INQUISITION.
SECTION I.
The Inquisition is an ecclesiastical jurisdiction, established by the see of Rome in Italy, Spain, Portugal, and even in the Indies, for the purpose of searching out and extirpating infidels, Jews, and heretics.
That we may not be suspected of resorting to falsehood in order to render this tribunal odious, we shall in this present article give the abstract of a Latin work on the "Origin and Progress of the Office of the Holy Inquisition," printed by the royal press at Madrid in 1589, by order of Louis de Paramo, inquisitor in the kingdom of Sicily.
Without going back to the origin of the Inquisition, which Paramo thinks he discovers in the manner in which God is related to have proceeded against Adam and Eve, let us abide by the new law of which Jesus Christ, according to him, was the chief inquisitor. He exercised the functions of that office on the thirteenth day after his birth, by announcing to the city of Jerusalem, through the three kings or Magi, his appearance in the world, and afterwards by causing Herod to be devoured alive by worms; by driving the buyers and sellers out of the temple; and finally, by delivering Judæa into the hands of tyrants, who pillaged it in punishment of its unbelief.
After Jesus Christ, St. Peter, St. Paul, and the rest of the apostles exercised the office of inquisitor, which they transmitted to the popes and bishops, and their successors. St. Dominic having arrived in France with the bishop of Osma, of which he was archdeacon, became animated with zeal against the Albigenses, and obtained the regard and favor of Simon, Count de Montfort. Having been appointed by the pope inquisitor in Languedoc, he there founded his order, which was approved of and ratified, in 1216, by Honorius III. Under the auspices of St. Madelaine, Count Montfort took the city of Gezer by assault, and put all the inhabitants to the sword; and at Laval, four hundred Albigenses were burned at once. "In all the histories of the Inquisition that I ever read," says Paramo, "I never met with an act of faith so eminent, or a spectacle so solemn. At the village of Cazera, sixty were burned; and in another place a hundred and eighty."
The Inquisition was adopted by the count of Toulouse in 1229, and confided to the Dominicans by Pope Gregory IX. in 1233; Innocent IV. in 1251 established it in the whole of Italy, with the exception of Naples. At the commencement, indeed, heretics were not subjected in the Milanese to the punishment of death, which they nevertheless so richly deserved, because the popes were not sufficiently respected by the emperor Frederick, to whom that state belonged; but a short time afterwards heretics were burned at Milan, as well as in the other parts of Italy; and our author remarks, that in 1315 some thousands of heretics having spread themselves through Cremasco, a small territory included in the jurisdiction of the Milanese, the Dominican brothers burned the greater part of them; and thus checked the ravages of the theological pestilence by the flames.

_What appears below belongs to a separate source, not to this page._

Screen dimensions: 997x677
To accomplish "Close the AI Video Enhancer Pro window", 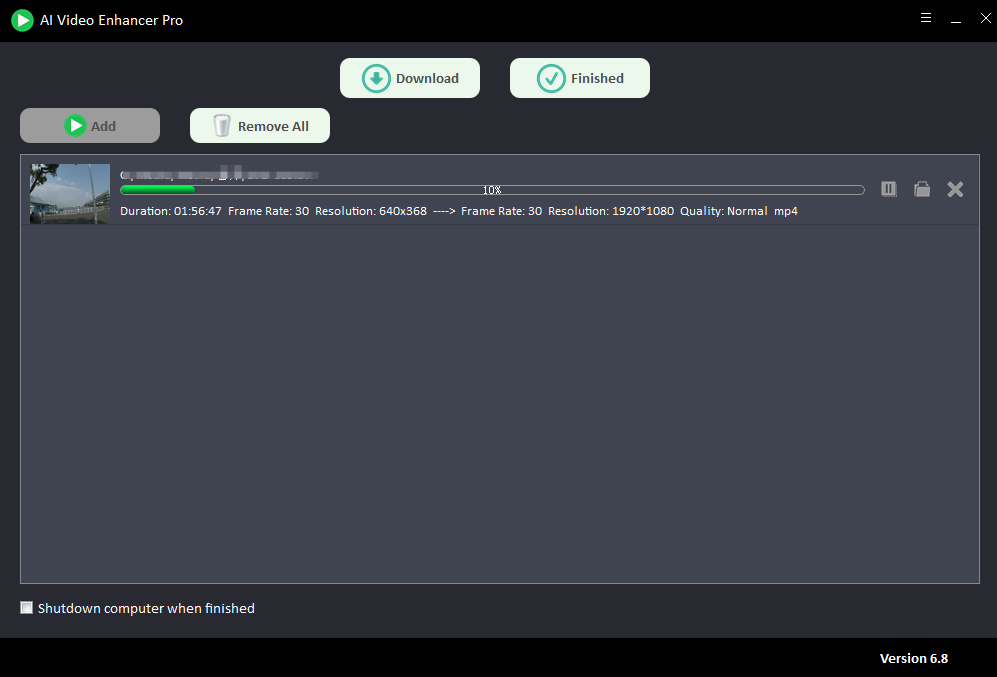I will tap(984, 19).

As the first canon of the Council of Toulouse enjoined the bishops to appoint in every parish a priest and two or three laymen of reputation, who should be bound by oath to search carefully and frequently for heretics, in houses, caves, and all places wherever they might be able to hide themselves, and to give the speediest information to the bishop, the seigneur of the place, or his bailiff, after having taken all necessary precautions against the escape of any heretics discovered, the inquisitors must have acted at this time in concert with the bishops. The prisons of the bishop and of the Inquisition were frequently the same; and, although in the course of the procedure the inquisitor might act in his own name, he could not, without the intervention of the bishop, apply the torture, pronounce any definitive sentence, or condemn to perpetual imprisonment, etc. The frequent disputes that occurred between the bishops and the inquisitors, on the limits of their authority, on the spoils of the condemned, etc., compelled Pope Sixtus IV., in 1473, to make the Inquisitions independent and separate from the tribunals of the bishops. He created for Spain an Inquisitor-general, with full powers to nominate particular inquisitors; and Ferdinand V., in 1478, founded and endowed the Inquisition.
At the solicitation of Turrecremata (or Torquemada), a brother of the Dominican order, and grand inquisitor of Spain, the same Ferdinand, surnamed the Catholic, banished from his kingdom all the Jews, allowing them three months from the publication of his edict, after the expiration of which period they were not to be found in any of the Spanish dominions under pain of death. They were permitted, on quitting the kingdom, to take with them the goods and merchandise which they had purchased, but forbidden to take out of it any description of gold or silver.